# AcmeX Cryptography Guide
This document describes the cryptographic implementations and patterns used in AcmeX.
## 1. Signer Trait
The `Signer` trait is the core abstraction for all signing operations (JWS, HMAC, etc.).
```rust
pub trait Signer: Send + Sync {
fn sign(&self, data: &[u8]) -> Result<Signature>;
fn algorithm(&self) -> &str;
fn verify(&self, data: &[u8], signature: &[u8]) -> Result<bool>;
}
```
## 2. HMAC Implementation
HMAC (Hash-based Message Authentication Code) is primarily used in ACME for **External Account Binding (EAB)**.
### Supported Algorithms
- **HS256**: HMAC using SHA-256.
### Usage Example
```rust
use acmex::crypto::signer::{HmacSigner, Signer};
let key = b"your-secret-key".to_vec();
let signer = HmacSigner::hs256(key);
let data = b"payload to sign";
let signature = signer.sign(data).expect("Signing failed");
println!("Algorithm: {}", signature.algorithm);
println!("Base64 Signature: {}", signature.to_base64());
```
## 3. Security Considerations
- **Key Zeroization**: Sensitive keys should be zeroized when dropped (using the `zeroize` crate).
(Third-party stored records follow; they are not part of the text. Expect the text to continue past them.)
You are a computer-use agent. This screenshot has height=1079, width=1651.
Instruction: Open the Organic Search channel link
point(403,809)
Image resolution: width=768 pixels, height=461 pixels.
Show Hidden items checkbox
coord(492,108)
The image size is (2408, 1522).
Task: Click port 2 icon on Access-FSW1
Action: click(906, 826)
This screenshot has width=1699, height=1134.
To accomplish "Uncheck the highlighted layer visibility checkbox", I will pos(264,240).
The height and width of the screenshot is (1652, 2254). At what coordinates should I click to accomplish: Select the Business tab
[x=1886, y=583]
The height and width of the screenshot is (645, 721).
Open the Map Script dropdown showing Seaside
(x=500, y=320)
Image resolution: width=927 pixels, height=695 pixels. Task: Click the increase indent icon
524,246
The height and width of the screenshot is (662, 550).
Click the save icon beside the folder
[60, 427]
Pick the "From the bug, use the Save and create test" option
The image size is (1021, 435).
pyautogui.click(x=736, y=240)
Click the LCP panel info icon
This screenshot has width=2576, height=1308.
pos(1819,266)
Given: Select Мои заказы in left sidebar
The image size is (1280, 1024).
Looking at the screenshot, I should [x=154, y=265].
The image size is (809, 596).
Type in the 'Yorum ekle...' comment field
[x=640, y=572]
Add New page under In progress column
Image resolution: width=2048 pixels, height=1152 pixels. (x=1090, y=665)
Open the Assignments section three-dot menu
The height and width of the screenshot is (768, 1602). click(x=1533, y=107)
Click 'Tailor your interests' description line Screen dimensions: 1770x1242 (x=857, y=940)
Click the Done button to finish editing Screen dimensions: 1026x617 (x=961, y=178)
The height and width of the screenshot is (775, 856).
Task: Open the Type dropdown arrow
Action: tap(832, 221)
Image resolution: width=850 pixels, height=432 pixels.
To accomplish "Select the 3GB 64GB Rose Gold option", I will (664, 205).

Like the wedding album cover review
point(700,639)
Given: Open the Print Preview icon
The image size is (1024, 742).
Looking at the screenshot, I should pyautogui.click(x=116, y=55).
- **Constant Time**: Verification uses `verify_slice` from the `hmac` crate, which provides constant-time comparison to prevent timing attacks.
- **Algorithm Agility**: The `Signer` trait allows for easy addition of new algorithms (e.g., HS384, HS512) without changing the orchestration logic.
## 4. Integration with ACME EAB
When creating an account with External Account Binding:
1. The CA provides a `Key ID` and a `MAC Key`.
2. The `MAC Key` (Base64URL encoded) is used to create an `HmacSigner`.
3. The signer signs the JWS Key of the new account to prove possession of the external account.